Harbin’s Hotel Moderne Examined
Posted: July 20th, 2012 | 1 Comment »I first noted Harbin’s terrific Hotel Moderne back in 2008 (here) and remain a fan of that building though wouldn’t recommend it as a hotel to anyone (except those who like to try and channel old White Russians like me). I note that there is an essay online in the East Asian History journal all about the Hotel Moderne by Mark Gamsa of Tel Aviv University. Well worth a read – here’s a pic of the hotel today and yesterday:
Staying in that hotel in 1982, I had to deal with a Baltimore Sun deadline (as I did every seven weeks) for a food story. I had the flu and could barely move, much less dine.
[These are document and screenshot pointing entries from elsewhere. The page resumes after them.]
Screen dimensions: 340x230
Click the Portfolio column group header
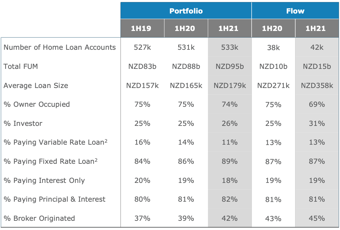click(x=186, y=11)
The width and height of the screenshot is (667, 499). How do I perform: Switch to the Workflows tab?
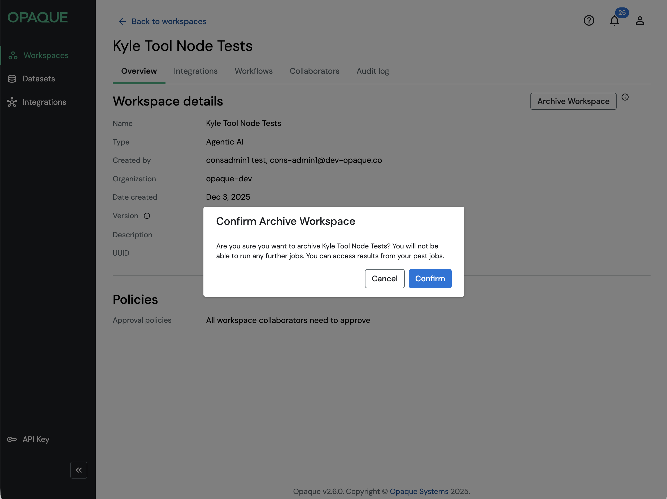pos(254,71)
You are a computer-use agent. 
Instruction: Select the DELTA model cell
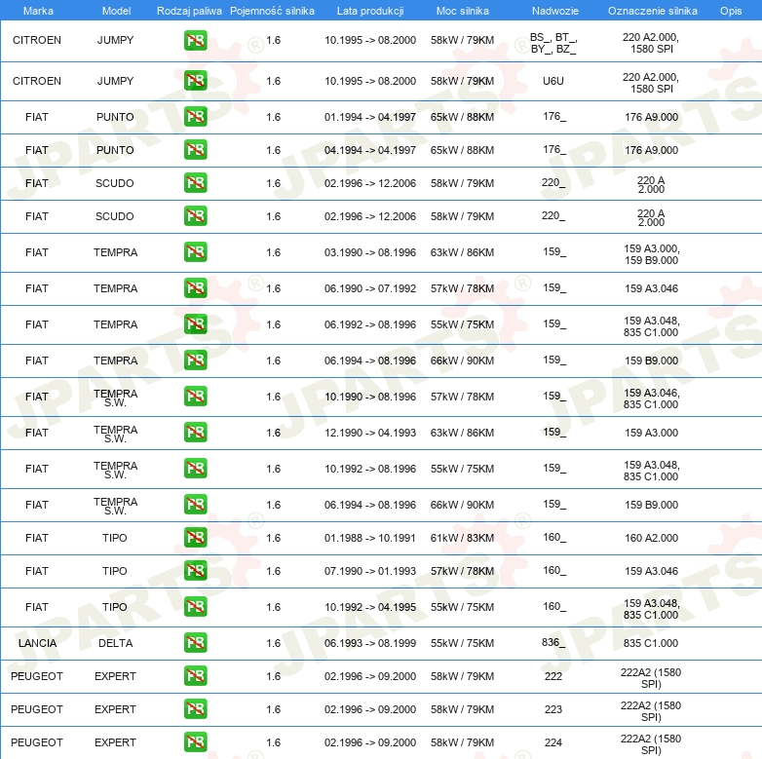[116, 643]
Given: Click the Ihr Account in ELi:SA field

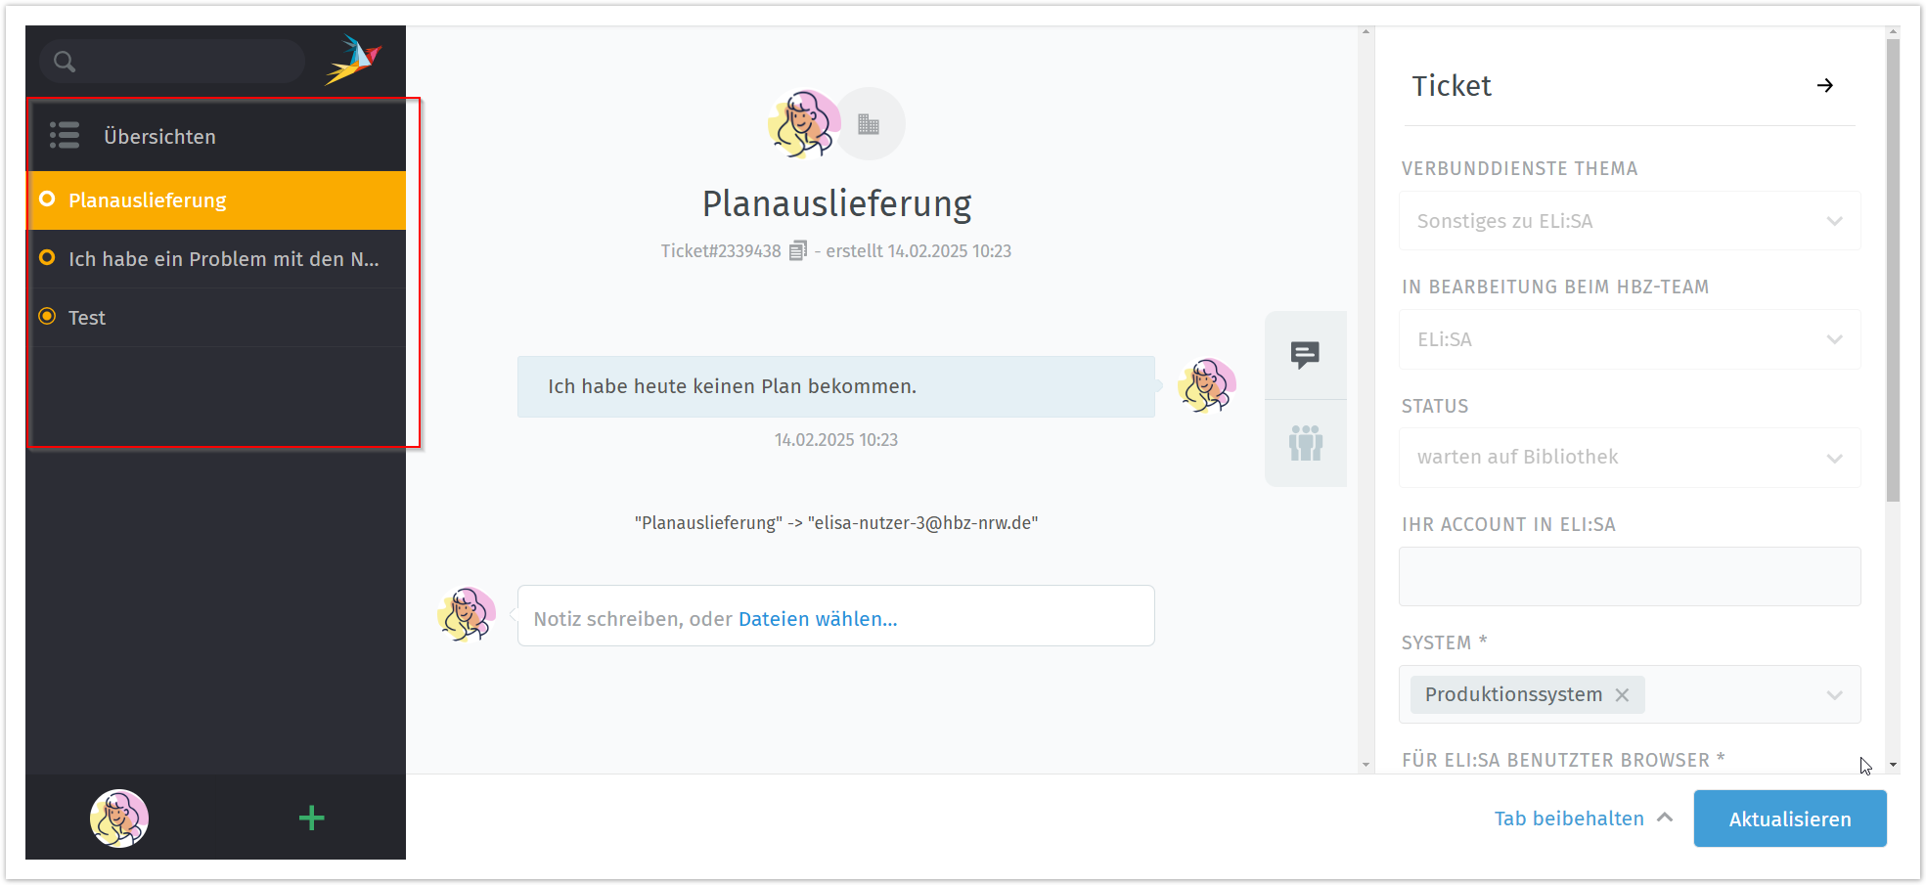Looking at the screenshot, I should [1629, 577].
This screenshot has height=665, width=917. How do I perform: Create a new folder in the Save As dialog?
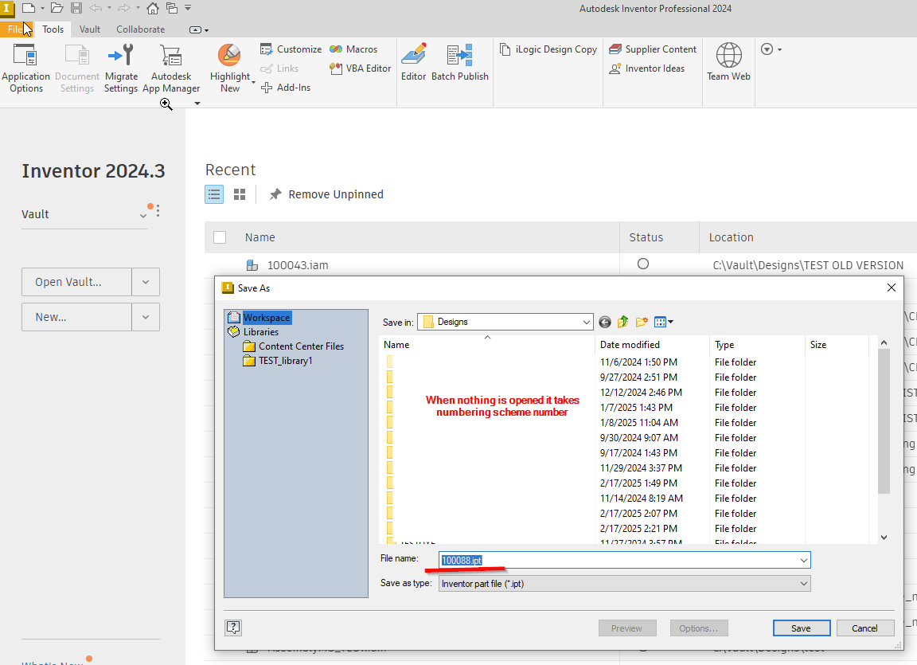[x=641, y=322]
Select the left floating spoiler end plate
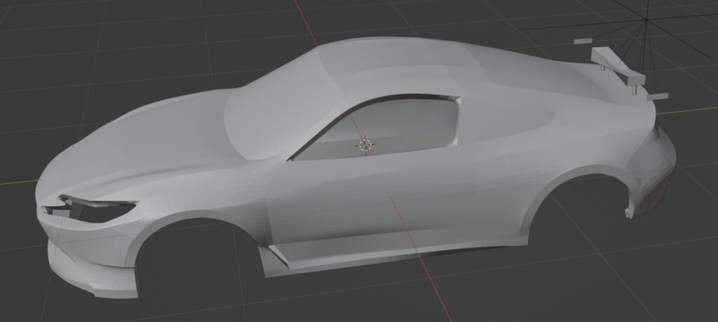Viewport: 718px width, 322px height. 583,41
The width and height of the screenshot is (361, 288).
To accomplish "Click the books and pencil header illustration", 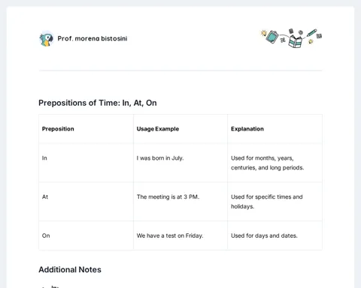I will point(291,38).
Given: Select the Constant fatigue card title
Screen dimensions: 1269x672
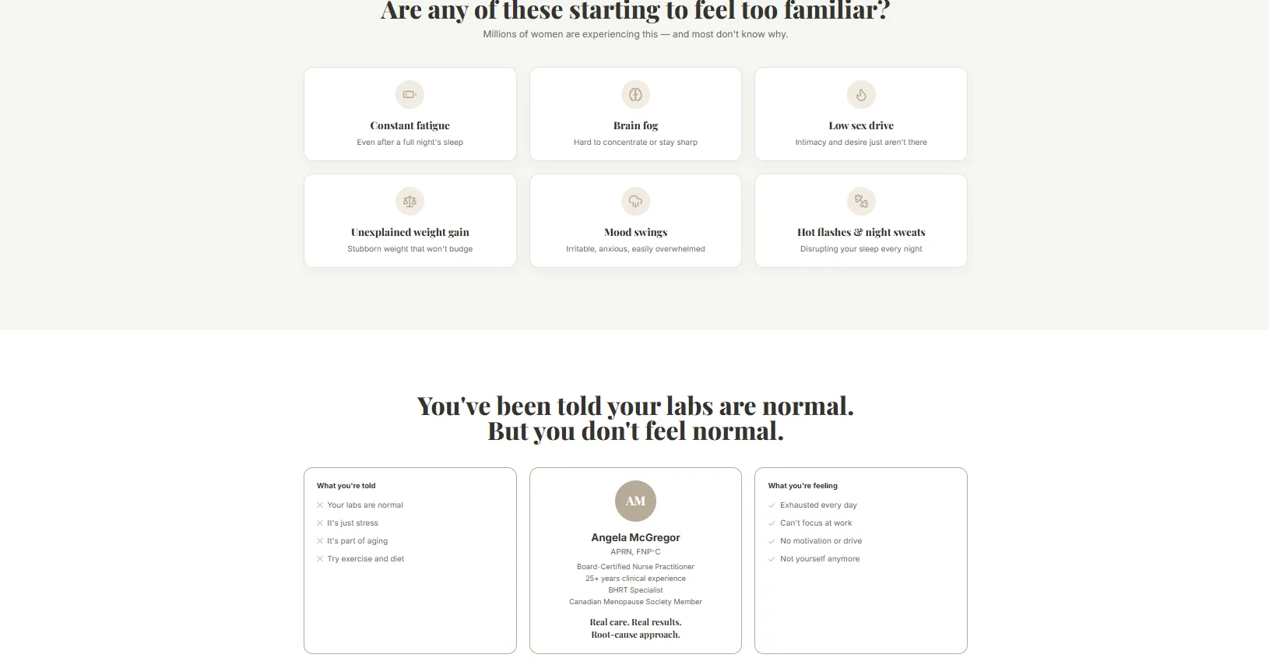Looking at the screenshot, I should (x=410, y=125).
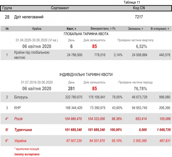Click product name "Дріт нелегований"
The height and width of the screenshot is (157, 172).
[x=29, y=17]
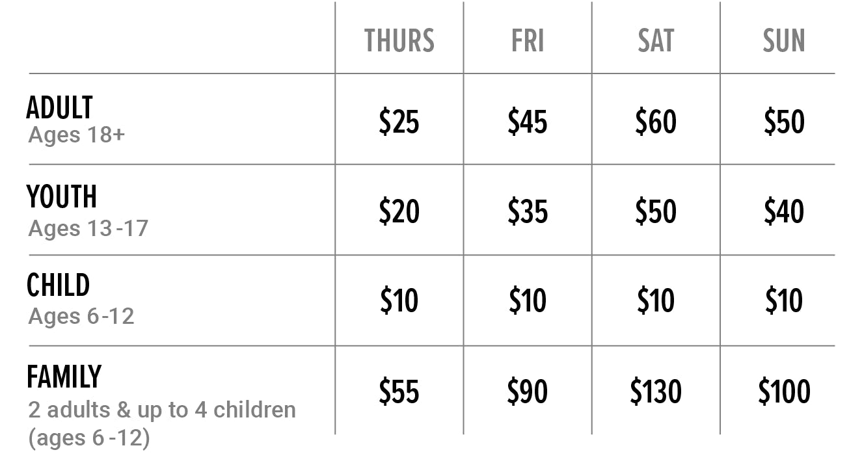The image size is (849, 463).
Task: Click the Child Saturday $10 price
Action: 656,301
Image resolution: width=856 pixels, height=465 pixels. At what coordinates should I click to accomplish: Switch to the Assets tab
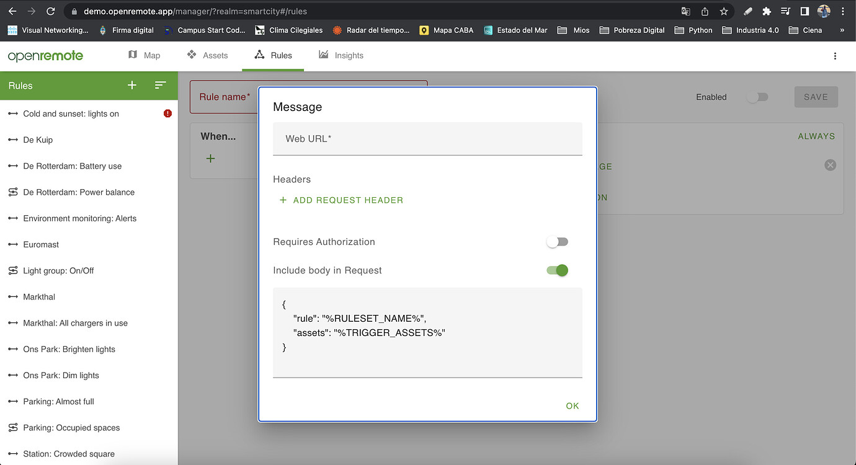[x=208, y=55]
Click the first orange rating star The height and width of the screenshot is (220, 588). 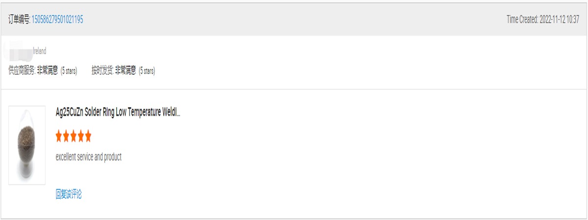coord(59,136)
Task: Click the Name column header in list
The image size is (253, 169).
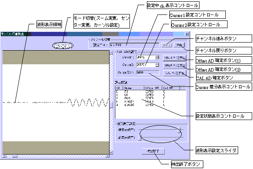Action: [133, 88]
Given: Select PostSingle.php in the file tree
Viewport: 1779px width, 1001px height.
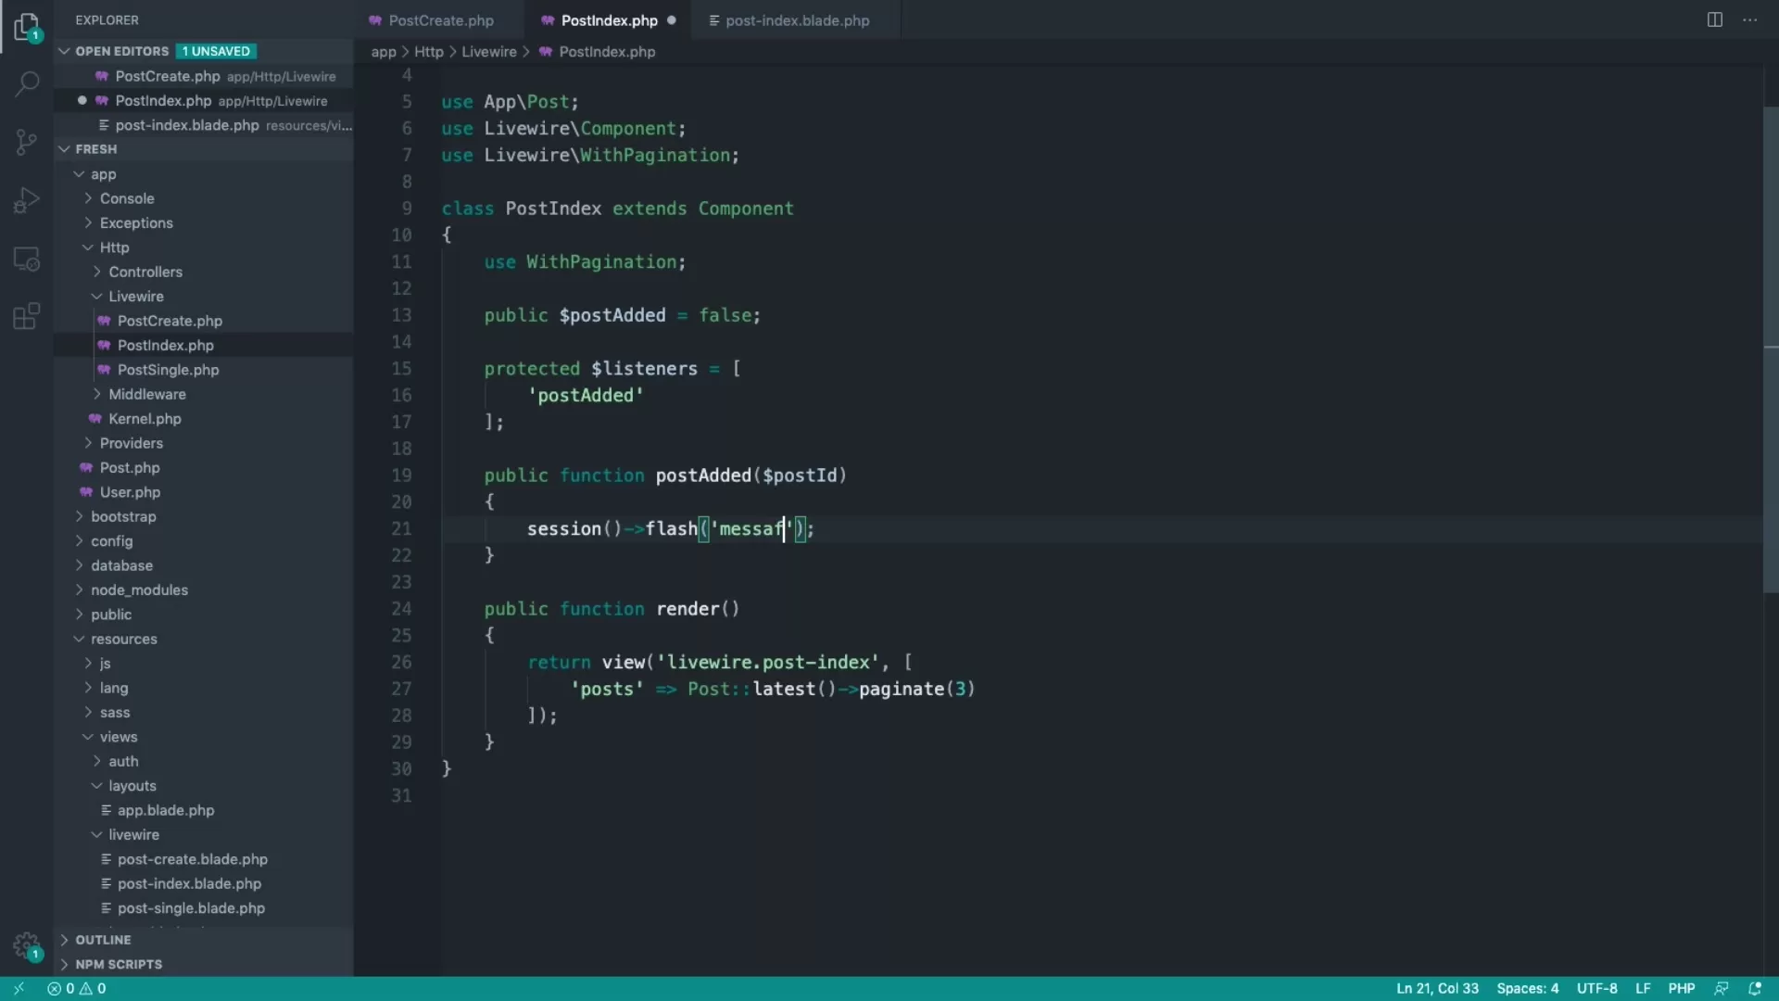Looking at the screenshot, I should click(168, 369).
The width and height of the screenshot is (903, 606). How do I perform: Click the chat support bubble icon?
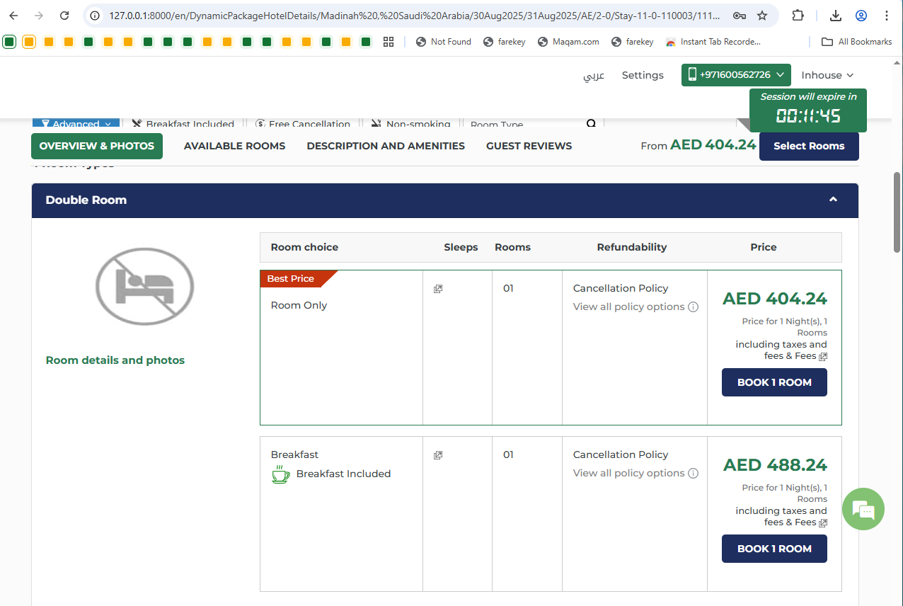point(863,509)
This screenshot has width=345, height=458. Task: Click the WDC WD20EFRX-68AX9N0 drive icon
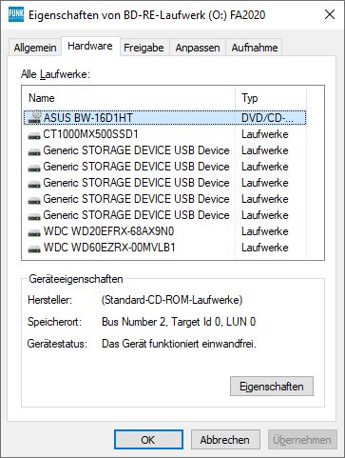34,232
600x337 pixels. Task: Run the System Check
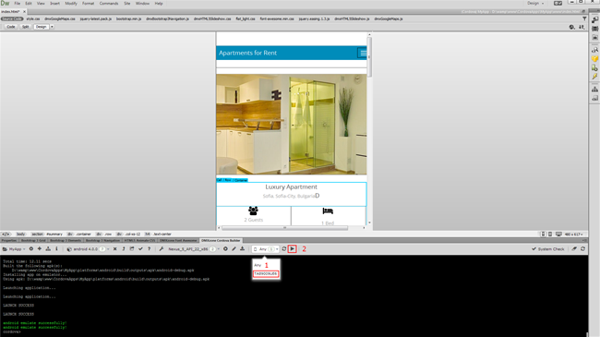[x=548, y=249]
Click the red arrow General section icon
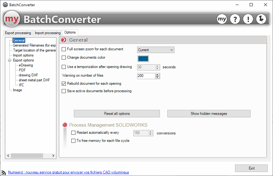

I interviewed the chef, who kindly gave me three recipes for moose nose. Each began with removing the hairs from the nose. I wrote them up for the housewives of Maryland, and the food section published the story unchanged as was its custom. It was my final food story before my Asia tour ended. A good thing, too, since I had long grown jaded with the task and taken to writing odder and odder pieces (snake and cat in Guangzhou, for example). When I returned to Baltimore I looked around the newsroom but didn’t see the food editor, Martha Schoepps, who had given me the original food-stories assignment five years earlier. “Oh, Martha died years ago,” someone explained. “You didn’t know?”